La musique populaire ouïgoure est essentiellement composée de chansons d’amour ou épiques et de chants fonctionnels qui accompagnent les travaux champêtres. Il existe plusieurs traditions régionales et chaque oasis possède son propre répertoire.
Turkestan chinois
LE MUQAM DES DOLAN
Musique des Ouïgours du désert de Taklamakan
Le Xinjiang ou Turkestan chinois (1) est la plus grande province de Chine. Située au nord-ouest du pays, cette vaste plaine de plus d’un million et demi de kilomètres carrés, bordée par les imposants massifs de l’Altaï, du Pamir et des monts Kunlun, offre un impressionnant paysage de déserts – le Taklamakan –, de rivières et de glaciers. Elle est le berceau d’une très ancienne civilisation turque issue des Huns : les Ouïgours, dont l’existence est attestée sous la forme d’une confédération clanique dès le Ve siècle de notre ère. Tour à tour chamanistes, bouddhistes, manichéistes et enfin musulmans, les Ouïgours vont utiliser deux systèmes d’écriture, l’écriture manichéenne et l’écriture ouïgoure dérivée du sogdien. À ce titre, ils vont s’affirmer dès le IXe siècle comme les civilisateurs de leurs voisins turco-mongols, et l’empire gengiskhanide adoptera leur écriture pour rédiger son code législatif.

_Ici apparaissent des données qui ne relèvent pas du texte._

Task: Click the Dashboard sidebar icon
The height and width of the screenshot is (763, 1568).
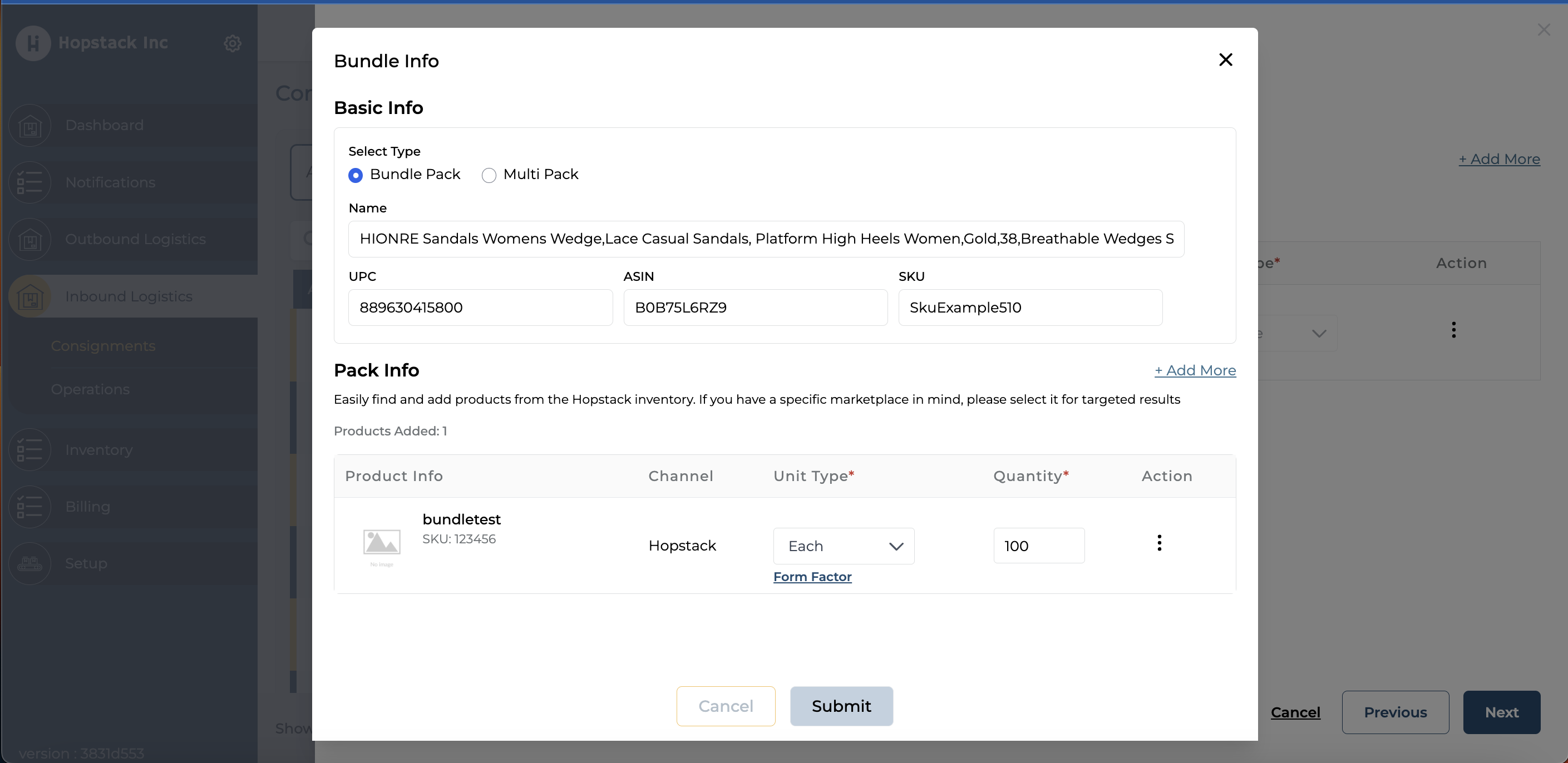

Attestée elle aussi dès l’antiquité dans des textes chinois, la musique ouïgoure donnera naissance au XVe siècle à une tradition classique, le muqam, fortement influencée par la civilisation islamique. Le répertoire canonique ouïgour, appelé onikki muqam, se compose
de douze grandes suites vocales et instrumentales dont la forme et les principes modaux et rythmiques les apparentent aux traditions persane, irakienne, azerbaïdjanaise ou ouzbèke-tadjike au sein de cette grande aire turco-arabo-persane. Mais au-delà de ces ressemblances formelles, le muqam ouïgour fait preuve d’une très grande originalité stylistique avec ses modes pentatoniques, ses mélodies à grandes enjambées, ses rythmes à 5, 6, 7 ou 9 temps, et ses techniques vocales spectaculaires.
Si la tradition ouïgoure fait preuve d’une grande originalité à l’intérieur de l’espace culturel centrasiatique, cela est également vrai de celle des Dolan qui fait l’objet de ce disque.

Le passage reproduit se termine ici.